(DIRECTION 1): How many lines of the records contain the word "near"? Reply with the number only.
— Begin DOCUMENT EXCERPT —
Every nonfunctional requirement you have is a candidate for inclusion in your definition of done. Let me explain why.

Potentially Shippable

I’ll start by revisiting a few key terms and concepts. As you might recall, the result of each sprint should be a potentially shippable product increment. Potentially shippable doesn’t mean that what was built must actually be shipped. Shipping is a business decision that often occurs at a different cadence than sprints; in some organizations it may not make sense to ship at the end of every sprint.

Potentially shippable is better thought of as a state of confidence that what got built in the sprint is actually done, meaning that there isn’t materially important undone work (such as important testing or integration and so on) that needs to be completed before the product increment(s) could be shipped, if shipping was our business desire. To determine whether what got produced is potentially shippable, the Scrum team must have a well-defined, agreed-upon definition of done.

Definition of Done

Conceptually the definition of done is a checklist of the types of work that the team is expected to successfully complete before it can declare its work to be potentially shippable. Most of the time, a bare-minimum definition of done should yield a complete slice of product functionality that delivers validated customer value. At the most abstract level, a definition-of-done checklist might include:

  • Designed
  • Built
  • Integrated
  • Tested
  • Documented

To have a useful checklist, however, these larger-level work items need to be further refined. For example, what does tested mean? Unit tested? Integration tested? System tested? Platform tested? Internationalization tested? Performance tested? You can probably think of many other forms of testing that are specific to your product. Are all of those types of testing included in the definition of done?
— End DOCUMENT EXCERPT —
(DIRECTION 2): Which items make up the abstract definition-of-done checklist in the passage on the definition of done?
— Begin INPUT RECORDS —
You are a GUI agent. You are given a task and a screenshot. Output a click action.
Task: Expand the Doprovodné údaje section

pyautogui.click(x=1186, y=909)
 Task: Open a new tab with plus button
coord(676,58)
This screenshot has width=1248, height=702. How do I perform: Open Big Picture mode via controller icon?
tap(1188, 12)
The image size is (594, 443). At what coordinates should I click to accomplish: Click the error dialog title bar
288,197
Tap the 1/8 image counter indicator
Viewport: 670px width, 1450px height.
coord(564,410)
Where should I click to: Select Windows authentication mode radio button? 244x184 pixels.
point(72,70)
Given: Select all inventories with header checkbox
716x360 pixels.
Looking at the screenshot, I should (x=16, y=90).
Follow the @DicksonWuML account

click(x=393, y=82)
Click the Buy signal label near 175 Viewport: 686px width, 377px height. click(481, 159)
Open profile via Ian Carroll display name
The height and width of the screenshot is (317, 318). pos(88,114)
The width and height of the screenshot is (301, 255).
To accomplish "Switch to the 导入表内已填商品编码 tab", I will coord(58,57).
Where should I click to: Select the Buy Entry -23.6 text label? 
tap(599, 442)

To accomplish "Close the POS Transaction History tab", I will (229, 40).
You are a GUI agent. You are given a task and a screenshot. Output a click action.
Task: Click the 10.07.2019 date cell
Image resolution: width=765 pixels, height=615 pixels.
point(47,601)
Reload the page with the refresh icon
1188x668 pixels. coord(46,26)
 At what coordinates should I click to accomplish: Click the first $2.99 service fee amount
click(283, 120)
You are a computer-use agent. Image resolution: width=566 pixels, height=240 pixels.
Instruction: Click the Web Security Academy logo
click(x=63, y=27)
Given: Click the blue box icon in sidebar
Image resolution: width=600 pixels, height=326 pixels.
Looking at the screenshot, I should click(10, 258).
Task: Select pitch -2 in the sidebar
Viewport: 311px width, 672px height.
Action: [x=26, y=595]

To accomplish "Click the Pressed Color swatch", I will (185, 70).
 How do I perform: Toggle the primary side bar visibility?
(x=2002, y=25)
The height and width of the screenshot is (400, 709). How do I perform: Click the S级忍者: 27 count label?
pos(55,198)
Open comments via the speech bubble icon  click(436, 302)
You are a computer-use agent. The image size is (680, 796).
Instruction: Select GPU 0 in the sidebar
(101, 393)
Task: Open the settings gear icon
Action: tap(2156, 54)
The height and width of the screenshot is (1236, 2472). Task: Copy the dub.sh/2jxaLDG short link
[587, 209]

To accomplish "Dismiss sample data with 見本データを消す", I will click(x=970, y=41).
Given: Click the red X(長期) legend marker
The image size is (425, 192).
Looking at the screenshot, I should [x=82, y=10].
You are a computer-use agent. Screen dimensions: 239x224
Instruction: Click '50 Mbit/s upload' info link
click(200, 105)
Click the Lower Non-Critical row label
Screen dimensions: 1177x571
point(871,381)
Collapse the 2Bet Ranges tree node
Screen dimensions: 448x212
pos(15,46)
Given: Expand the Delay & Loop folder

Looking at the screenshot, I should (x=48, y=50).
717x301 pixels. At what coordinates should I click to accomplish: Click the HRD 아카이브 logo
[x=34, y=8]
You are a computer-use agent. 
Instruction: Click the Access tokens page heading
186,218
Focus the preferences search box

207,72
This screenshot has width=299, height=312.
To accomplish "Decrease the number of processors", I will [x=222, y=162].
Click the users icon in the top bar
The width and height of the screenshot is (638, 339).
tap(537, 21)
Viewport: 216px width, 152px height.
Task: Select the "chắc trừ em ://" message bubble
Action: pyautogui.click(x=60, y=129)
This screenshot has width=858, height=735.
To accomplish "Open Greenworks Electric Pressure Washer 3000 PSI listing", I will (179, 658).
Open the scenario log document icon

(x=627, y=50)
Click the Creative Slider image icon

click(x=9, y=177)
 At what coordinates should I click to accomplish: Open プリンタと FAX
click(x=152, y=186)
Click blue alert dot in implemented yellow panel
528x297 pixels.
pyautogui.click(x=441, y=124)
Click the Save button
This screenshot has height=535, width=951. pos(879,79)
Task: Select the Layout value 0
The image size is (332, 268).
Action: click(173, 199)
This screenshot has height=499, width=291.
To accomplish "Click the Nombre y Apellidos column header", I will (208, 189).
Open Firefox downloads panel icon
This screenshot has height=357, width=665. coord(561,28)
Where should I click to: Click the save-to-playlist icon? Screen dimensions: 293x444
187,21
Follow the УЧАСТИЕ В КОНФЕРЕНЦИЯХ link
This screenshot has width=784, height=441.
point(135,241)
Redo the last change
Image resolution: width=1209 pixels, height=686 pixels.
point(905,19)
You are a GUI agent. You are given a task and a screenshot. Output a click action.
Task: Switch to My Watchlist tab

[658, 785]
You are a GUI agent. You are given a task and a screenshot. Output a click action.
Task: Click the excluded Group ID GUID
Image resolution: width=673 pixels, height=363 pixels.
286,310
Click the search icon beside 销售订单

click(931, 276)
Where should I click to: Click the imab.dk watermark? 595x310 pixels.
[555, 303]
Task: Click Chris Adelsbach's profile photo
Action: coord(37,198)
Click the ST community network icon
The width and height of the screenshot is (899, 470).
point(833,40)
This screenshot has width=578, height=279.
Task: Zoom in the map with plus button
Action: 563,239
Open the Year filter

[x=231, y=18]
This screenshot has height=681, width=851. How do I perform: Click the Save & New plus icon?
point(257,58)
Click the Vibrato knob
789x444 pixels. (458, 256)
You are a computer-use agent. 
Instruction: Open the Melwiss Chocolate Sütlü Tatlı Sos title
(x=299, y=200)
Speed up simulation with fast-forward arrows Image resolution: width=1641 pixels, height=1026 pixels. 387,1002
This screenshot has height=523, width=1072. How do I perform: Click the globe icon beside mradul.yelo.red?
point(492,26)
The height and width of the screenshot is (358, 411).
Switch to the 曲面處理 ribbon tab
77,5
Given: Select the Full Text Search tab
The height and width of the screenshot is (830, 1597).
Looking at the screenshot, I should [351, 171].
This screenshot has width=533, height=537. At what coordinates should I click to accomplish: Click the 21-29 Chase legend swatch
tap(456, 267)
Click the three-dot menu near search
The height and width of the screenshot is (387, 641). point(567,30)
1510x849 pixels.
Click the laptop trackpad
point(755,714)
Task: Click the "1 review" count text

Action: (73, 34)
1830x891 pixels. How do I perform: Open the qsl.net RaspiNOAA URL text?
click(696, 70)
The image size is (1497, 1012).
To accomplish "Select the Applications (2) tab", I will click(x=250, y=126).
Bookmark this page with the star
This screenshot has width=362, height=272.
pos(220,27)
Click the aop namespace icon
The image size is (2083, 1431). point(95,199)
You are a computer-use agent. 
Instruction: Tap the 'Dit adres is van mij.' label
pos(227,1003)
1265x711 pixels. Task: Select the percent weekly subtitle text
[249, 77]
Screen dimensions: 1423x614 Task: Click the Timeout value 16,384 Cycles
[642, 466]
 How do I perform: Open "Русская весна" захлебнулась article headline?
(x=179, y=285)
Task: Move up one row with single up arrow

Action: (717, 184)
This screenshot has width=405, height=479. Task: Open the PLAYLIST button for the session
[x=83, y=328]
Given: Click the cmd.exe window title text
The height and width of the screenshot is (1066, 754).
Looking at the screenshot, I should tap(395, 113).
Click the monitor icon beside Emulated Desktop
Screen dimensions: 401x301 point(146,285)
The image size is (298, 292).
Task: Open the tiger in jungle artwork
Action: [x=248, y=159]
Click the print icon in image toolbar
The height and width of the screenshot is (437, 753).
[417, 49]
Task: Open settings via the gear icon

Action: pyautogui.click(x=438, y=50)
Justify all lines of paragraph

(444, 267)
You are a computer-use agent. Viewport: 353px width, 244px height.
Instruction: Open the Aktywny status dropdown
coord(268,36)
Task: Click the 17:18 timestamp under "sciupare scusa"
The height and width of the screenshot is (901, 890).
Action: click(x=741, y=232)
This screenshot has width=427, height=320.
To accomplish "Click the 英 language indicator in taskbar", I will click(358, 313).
— End INPUT RECORDS —
(TASK SOLUTION 1): 2

(TASK SOLUTION 2): Designed, Built, Integrated, Tested, Documented